Ten billion, planning a major restructuring plan for nearly one year, press “Termination Key” in early 2019. China Lili Group announced in the evening of January 10, announced to end the acquisition of Shenzhen Bike Power Lithium Battery Co., Ltd.
, which also means that the Chinese Litho Group gives up the field of lithium-ion battery.. The China Legal Group explained that this will be a decision made in conjunction with macro situation and the actual situation of the company.
. According to the reporter of the Securities Times ¡¤ E Company reporter, with the restensets of lithium-ion battery subsidies, the Zibei Group considered the target company’s estimate, and finally decided to quit, and transferred the electronic field..
At the same time, Wang Weifeng, Chairman of the China Listening Group, announced the general manager of the company, and his previously served as the general manager of the subsidiary.. Termination of the acquisition of Bike Power last year, the China Lixi Group announced the major asset restructuring announcement, announced to the way of issuing shares and paying cash to include Shenzhen Bike Bi Bi Bi Bi Bi Bi Bi Bi Bi Bi Bi Character, Tibet Hazao Trading Co.
, Ltd. The target company equity. Preliminary expectations to travel or reach 10 billion yuan.
In order to resolve this major asset, the Chinese Listening Group has prepared for nearly one year, stopped on February 5, 2018.. Since then, on July 28, May 28, and continues to promote major asset restructuring.

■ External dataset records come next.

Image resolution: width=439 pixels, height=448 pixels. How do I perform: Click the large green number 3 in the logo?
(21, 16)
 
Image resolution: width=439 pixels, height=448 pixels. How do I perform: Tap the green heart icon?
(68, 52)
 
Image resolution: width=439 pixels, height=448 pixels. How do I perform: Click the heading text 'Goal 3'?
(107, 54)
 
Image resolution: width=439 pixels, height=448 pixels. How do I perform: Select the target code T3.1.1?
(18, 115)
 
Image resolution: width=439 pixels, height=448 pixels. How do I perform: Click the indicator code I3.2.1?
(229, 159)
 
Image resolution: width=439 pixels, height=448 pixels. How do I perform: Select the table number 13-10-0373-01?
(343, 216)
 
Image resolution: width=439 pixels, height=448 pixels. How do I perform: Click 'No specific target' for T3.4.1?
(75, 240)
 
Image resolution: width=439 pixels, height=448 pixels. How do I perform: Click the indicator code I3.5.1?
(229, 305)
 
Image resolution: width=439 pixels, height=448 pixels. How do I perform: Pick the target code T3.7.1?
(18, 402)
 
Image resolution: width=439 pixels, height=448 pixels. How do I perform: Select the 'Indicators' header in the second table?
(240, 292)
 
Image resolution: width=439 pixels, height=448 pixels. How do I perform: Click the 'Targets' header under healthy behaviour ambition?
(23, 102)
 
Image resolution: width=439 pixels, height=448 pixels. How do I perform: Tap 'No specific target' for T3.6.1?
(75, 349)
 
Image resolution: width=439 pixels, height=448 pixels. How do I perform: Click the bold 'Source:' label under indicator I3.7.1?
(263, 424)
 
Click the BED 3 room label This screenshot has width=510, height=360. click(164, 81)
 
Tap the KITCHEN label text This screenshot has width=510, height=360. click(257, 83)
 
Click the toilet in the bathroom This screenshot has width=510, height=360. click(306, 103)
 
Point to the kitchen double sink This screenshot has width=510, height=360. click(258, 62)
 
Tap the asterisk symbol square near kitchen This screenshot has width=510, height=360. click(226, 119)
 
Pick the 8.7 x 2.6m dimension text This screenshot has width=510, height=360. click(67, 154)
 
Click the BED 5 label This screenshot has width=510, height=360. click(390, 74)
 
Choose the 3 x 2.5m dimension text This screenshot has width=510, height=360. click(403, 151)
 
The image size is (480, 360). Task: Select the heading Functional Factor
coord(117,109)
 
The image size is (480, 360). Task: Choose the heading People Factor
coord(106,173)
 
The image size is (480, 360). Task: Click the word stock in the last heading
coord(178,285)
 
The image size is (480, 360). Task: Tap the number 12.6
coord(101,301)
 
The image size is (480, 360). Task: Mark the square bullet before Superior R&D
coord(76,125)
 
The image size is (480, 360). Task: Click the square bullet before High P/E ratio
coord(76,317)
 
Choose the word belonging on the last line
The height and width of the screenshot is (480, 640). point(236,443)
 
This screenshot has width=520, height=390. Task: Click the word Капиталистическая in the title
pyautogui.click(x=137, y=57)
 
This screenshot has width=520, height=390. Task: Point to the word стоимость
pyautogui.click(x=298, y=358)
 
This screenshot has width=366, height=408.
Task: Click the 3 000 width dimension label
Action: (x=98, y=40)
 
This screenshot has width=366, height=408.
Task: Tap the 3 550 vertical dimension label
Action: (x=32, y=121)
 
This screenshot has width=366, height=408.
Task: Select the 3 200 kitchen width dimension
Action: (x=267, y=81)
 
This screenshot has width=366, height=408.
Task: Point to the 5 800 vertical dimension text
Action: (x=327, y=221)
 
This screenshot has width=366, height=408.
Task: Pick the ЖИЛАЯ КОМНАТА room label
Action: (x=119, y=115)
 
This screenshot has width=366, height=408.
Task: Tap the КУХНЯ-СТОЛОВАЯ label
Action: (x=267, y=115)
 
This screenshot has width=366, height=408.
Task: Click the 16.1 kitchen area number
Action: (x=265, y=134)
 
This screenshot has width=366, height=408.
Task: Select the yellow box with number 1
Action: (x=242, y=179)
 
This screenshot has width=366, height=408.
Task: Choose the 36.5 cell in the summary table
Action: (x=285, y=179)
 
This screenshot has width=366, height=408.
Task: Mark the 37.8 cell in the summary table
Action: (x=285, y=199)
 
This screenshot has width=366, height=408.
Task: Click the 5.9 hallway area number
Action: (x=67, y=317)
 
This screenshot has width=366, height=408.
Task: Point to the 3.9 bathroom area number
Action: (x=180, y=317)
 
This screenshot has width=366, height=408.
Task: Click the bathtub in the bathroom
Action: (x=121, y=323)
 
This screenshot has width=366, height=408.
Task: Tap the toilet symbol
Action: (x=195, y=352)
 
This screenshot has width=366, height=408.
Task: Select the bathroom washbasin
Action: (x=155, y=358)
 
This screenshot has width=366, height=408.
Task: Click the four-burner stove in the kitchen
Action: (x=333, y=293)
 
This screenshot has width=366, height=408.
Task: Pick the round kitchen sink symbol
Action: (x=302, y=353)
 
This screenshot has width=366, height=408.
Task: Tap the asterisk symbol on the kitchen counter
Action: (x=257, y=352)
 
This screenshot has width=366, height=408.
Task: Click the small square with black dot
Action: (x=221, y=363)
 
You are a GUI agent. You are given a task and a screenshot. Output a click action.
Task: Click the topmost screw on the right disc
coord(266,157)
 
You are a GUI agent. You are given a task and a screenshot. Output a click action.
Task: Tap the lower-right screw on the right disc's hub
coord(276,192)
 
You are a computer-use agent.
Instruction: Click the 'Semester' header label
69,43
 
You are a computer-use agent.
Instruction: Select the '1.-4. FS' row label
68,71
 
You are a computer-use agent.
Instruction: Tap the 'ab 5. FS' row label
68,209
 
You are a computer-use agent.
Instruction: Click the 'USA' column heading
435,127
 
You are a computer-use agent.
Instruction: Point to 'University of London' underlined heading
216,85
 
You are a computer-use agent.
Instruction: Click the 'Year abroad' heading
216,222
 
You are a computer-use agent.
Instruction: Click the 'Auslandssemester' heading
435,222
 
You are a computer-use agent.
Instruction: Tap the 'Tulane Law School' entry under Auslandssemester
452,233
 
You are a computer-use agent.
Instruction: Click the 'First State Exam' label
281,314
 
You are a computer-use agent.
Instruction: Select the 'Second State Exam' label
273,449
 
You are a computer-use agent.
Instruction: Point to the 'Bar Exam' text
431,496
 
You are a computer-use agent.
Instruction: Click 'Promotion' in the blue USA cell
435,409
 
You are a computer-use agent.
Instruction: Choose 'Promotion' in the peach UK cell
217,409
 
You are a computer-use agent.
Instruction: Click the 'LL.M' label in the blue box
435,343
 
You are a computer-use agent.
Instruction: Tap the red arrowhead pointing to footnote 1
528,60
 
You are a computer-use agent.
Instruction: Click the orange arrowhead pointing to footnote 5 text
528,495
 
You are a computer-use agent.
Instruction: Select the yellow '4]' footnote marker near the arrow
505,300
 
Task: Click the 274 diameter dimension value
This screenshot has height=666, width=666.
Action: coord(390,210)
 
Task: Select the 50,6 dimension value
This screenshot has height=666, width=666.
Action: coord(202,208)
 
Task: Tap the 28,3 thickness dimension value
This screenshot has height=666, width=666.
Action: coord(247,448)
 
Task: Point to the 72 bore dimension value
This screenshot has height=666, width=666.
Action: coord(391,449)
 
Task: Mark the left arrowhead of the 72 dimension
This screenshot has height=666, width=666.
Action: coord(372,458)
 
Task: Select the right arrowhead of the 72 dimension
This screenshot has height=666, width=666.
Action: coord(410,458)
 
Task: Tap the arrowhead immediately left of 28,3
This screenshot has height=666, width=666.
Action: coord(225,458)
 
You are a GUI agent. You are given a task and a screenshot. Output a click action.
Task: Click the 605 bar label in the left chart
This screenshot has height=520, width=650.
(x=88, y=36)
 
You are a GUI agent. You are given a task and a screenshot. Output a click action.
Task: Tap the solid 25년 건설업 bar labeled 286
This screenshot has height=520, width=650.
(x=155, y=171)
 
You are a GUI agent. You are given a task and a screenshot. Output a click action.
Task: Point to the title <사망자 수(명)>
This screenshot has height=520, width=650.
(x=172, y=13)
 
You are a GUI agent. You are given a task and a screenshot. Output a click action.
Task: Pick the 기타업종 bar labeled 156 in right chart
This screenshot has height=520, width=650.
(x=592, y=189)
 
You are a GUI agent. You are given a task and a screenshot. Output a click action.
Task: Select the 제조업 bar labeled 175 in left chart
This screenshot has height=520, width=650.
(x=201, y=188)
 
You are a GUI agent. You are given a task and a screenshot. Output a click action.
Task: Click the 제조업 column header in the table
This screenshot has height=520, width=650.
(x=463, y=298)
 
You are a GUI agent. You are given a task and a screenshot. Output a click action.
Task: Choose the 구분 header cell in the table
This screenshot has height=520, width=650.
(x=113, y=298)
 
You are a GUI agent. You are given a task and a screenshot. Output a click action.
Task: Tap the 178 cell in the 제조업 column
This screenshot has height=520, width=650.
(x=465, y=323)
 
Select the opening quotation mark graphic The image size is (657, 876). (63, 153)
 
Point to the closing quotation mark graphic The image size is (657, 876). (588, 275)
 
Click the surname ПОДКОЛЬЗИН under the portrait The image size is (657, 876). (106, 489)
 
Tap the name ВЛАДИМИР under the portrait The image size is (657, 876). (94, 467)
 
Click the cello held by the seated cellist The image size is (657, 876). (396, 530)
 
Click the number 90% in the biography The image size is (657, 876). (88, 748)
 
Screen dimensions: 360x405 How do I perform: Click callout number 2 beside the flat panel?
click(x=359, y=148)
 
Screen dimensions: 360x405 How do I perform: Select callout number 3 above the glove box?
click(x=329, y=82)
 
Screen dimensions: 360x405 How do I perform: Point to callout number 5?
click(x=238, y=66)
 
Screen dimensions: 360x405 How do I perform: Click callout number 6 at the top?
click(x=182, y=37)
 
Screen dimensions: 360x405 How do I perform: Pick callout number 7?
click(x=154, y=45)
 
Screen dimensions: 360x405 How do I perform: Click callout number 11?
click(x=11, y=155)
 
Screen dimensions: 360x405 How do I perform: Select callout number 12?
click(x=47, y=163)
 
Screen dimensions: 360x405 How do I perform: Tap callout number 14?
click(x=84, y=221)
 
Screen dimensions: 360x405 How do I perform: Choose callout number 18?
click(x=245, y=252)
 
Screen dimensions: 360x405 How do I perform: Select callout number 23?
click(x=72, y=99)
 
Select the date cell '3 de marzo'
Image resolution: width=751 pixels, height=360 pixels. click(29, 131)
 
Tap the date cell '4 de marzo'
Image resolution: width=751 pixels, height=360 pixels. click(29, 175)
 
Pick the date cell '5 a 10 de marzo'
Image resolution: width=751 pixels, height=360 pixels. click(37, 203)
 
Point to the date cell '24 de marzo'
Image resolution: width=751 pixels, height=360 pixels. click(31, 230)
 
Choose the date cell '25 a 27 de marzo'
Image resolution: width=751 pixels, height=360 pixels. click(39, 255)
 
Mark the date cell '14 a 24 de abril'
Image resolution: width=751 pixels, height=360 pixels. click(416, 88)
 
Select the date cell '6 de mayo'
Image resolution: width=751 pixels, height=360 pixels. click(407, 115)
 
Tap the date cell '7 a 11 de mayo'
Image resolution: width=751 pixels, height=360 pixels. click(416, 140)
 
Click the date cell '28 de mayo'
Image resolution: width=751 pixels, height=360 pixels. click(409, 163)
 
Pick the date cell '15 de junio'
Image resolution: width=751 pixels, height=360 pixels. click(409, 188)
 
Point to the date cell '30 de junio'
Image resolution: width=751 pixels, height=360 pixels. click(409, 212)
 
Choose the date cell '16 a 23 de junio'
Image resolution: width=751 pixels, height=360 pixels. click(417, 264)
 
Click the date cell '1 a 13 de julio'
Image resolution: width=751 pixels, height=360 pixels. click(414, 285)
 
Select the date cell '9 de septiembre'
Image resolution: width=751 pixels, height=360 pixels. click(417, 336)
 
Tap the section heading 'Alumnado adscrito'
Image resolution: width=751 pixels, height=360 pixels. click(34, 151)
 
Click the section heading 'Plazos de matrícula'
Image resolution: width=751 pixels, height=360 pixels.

Until this year, the China Lili Group announced the termination of this transaction.. Regarding the term of the major asset restructuring, the China Listel Group explained that during the major asset restructuring period, facing the secondary market significantly fluctuations, deliners such as macroeconomic environmental factors, combined with the actual situation of the company, the company’s future development plan , More uncertainty for this major asset restructuring.
The company earnestly listened to all opinions and consistent with the transaction parties, in order to fully safeguard the interests of all shareholders and transactions of the company, decided to terminate this major asset restructuring. China Lili Group said that this time the major asset restructuring is a prudent research by the company, and the results of the relevant parties to agree, will not adversely affect the company’s business development, business performance and financial situation..
The insider reveals the “term” stop button “, because the company believes that with the restensets of lithium-ion battery subsidies, the Sino-Degree company is expected to be high, and the continued acquisition will bring a larger Risk, so in the form of steady, eventually make the above decision. The market also has a message that Bike dynamics intends to launch a bookkeeper..
As a shareholder of Bike, Changxin Technology has said this month. It is learned that the Bike’s power has received information collection form for the relevant departments, and won the on-site visit to the CO..
Box power is currently undergoing joint-stock reform. The Powerful Group in the focus of electronic fields also stated in the notice that has made new strategic plans for future development: continued to do high quality, focus on high quality development in specialty cables, polymer new materials, optical communication, photovoltaic. Expand electronics, focus on expanding optical cables, photovoltaic industry chains, overseas business and overseas projects including energy storage products.
Continue to promote technology innovation, increase automation intelligent manufacturing technology, enhance the company’s development, maintain industry leadership status. Securities Times reporter noted that on December 11 last year, the China Liebi Group announced that it will fund the stock of 1.68 billion yuan through non-public issued stocks, acquire the controlled subsidiary Zhongli Electronic Information Technology Co.
, Ltd. 49.14% equity, change it Wholly-owned subsidiary.
China Lili Group said: this time the equity of the proposal of China is conducive to the full play of the industrial advantages of medium and profit electronics, enhance the company’s performance, and promote the company’s further extension of the communication product industry chain, improve the company’s high-end communication product structure, and expand sales scale, Enhance market competitiveness and sustainability ability, laying a solid foundation for the company’s long-term strategic plan. On January 10, the China Lili Group received a SFC’s acceptance of the above-mentioned issuance..
The Securities and Regulatory Commission believes that the application materials are complete, in accordance with the statutory form, decided to accept the administrative license application. When the “Shandong Home” is announced that the Board of Director and General Manager Chen Bozhen, the company’s directors and general manager Chen Bozhen will no longer serve as the company’s general manager. After the company’s chairman Wang Bo, the board agrees to appoint Wang Weifeng as the company general manager.
. Up to now, Wang Weifeng directly holds 7.2 million shares of China, accounting for 0.
83% of the company’s total share capital.. What is worth paying is that Wang Weifeng, who was born in 1980, and Wang Bo Xing’s father and son relationship, he served as General Manager of China.
The emergence of the “father and child file” of the China Lili Group also released the signal to improve electron competitiveness and steady.. According to the announcement, Wang Weifeng graduated from the MBA of the University of J20, Shanghai Jiaotong University, has served as deputy general manager and general manager of many companies.
. Especially in the general manager of Zhongli Electronic Information Technology Co., Ltd.
, it is also in line with the new positioning of “key to expand electronic products” in the announcement. Case is a light car.